[Material for this task Boundary: Start]
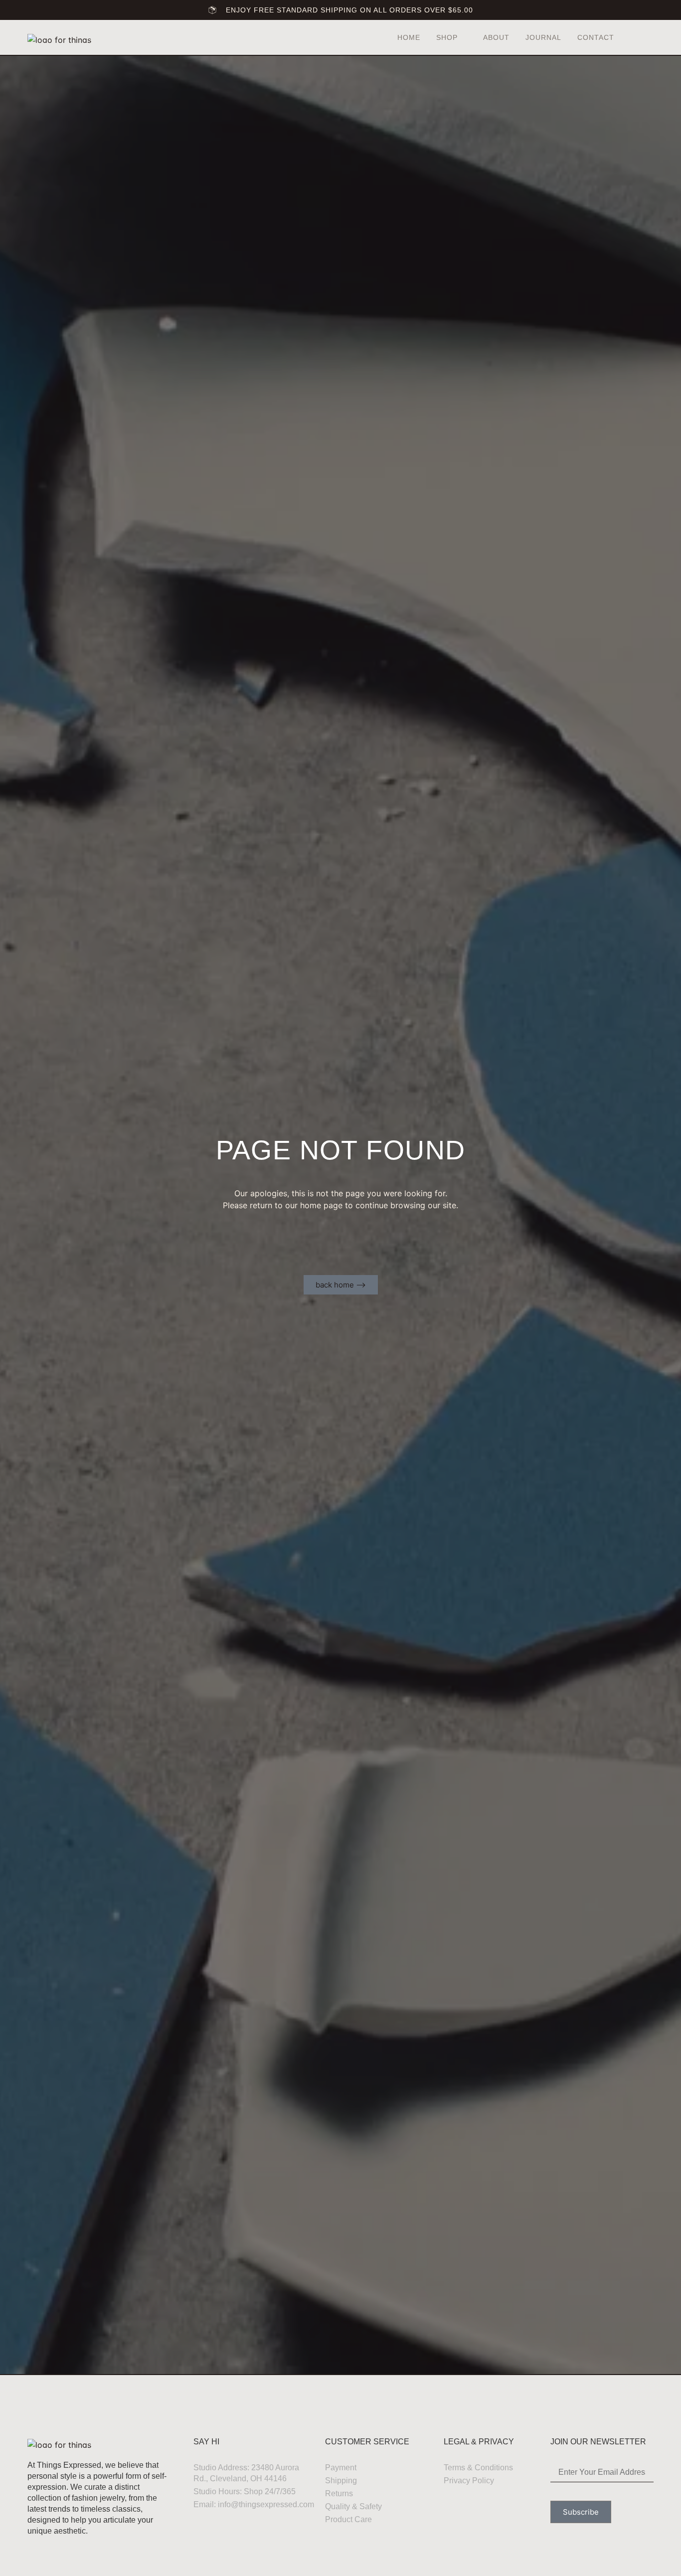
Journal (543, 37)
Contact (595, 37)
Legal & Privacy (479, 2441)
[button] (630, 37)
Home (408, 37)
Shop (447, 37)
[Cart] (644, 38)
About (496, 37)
[Material for this task Boundary: End]
Word for word, restate all of the entries above and leave each picture out.

Journal (543, 37)
Contact (595, 37)
Legal & Privacy (479, 2441)
[button] (630, 37)
Home (408, 37)
Shop (447, 37)
[Cart] (644, 38)
About (496, 37)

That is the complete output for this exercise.